Francesco Dolci riceve la foto di una Tac

Nel corso della puntata di Morning News andata in onda lunedì 27 luglio Francesco Dolci, in collegamento, ha mostrato lo screenshot di un messaggio ricevuto via WhatsApp sulla sua utenza. Qualcuno, un mittente anonimo, gli ha inviato un file in formato pdf, risultato essere un referto medico, e sedici fotografie di una Tac cranica.

Francesco Dolci riferisce di aver ricevuto questo materiale il 22 luglio e di averlo subito consegnato agli inquirenti. Il numero dal quale provengono quei messaggi non compare nei suoi contatti. "Io spero che questa persona si sia sbagliata, che sia un errore", dice durante il collegamento. "Certo è che è una strana coincidenza, il fatto che proprio io abbia ricevuto queste foto", spiega ai microfoni l'indagato.

Il nuovo attacco contro la madre di Pamela Genini

Nel commentare le nuove minacce ricevute, Francesco Dolci coglie l'occasione per invitare nuovamente Una Smirnova a "dire la verità" sulla profanazione della tomba della figlia Pamela. "Sono indagato ma sono innocente", ribadisce il 43enne di Sant'Omobono Terme (Bergamo), "e la signora Una, che ben sa che non c'entro niente, dovrebbe iniziare a dire la verità", aggiunge Dolci.

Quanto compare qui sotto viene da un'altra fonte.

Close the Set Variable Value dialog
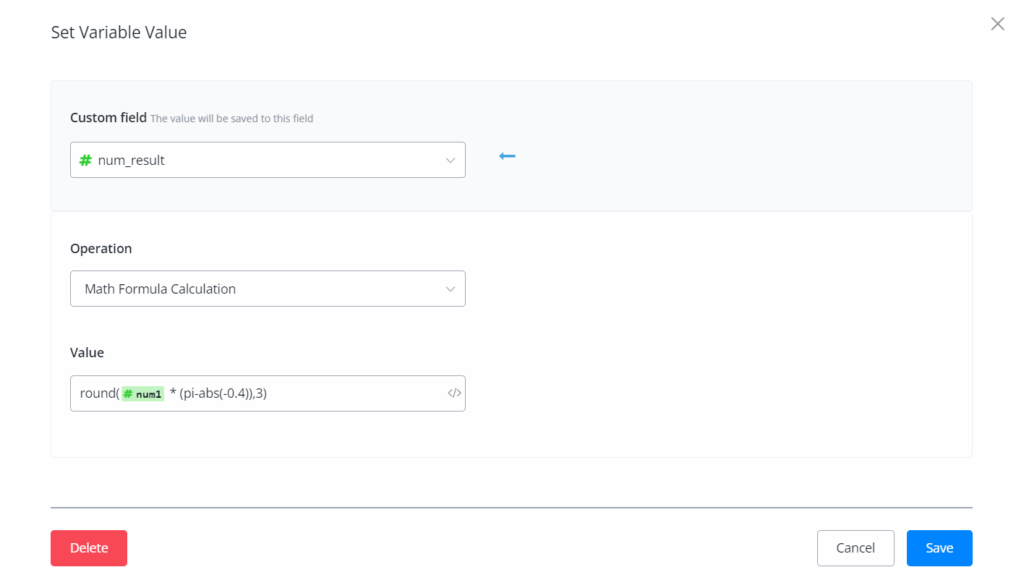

Inoltre, l'impresario racconta che, seguendo il consiglio degli inquirenti e dei suoi avvocati, avrebbe risposto all'utente che gli ha inviato quei documenti. Lo avrebbe fatto in inglese, e avrebbe notificato al misterioso interlocutore che probabilmente si era sbagliato. "Mi ha risposto: 'Scusami'", ma subito dopo Dolci, dalla stessa utenza, avrebbe ricevuto anche un altro messaggio. Un dettaglio di un collo, questa volta, con una zona cerchiata.

Un chiaro riferimento, secondo l'indagato, alla profanazione della tomba della 29enne, alla quale qualcuno - ancora ignoto - ha asportato la testa violando la sepoltura della ragazza al cimitero di Strozza, dove era stata seppellita dopo il femminicidio per il quale è stato condannato l'ex fidanzato Gianluca Soncin.

La lettera minatoria

In una lettera, invece, una mano anonima ha invitato Dolci a dire la verità e a far ritrovare la testa del cadavere di Pamela. Nella missiva, l'indagato viene apostrofato con parole pesanti, da "sterco umano" a "bestia". In un passaggio, si legge:

Parlare male di una ragazza che non può difendersi. Fai trovare la testa di Pamela, bestia. Sei la peggior bestia che esista sulla terra. Anche l'avvocato ti ha lasciato. Ti vendicherai anche di lei? Ha ragione Una (Smirnova, la madre di Pamela, nda). Tu sei una *****. Sei lo sterco umano, neanche come concime servi, maledetto.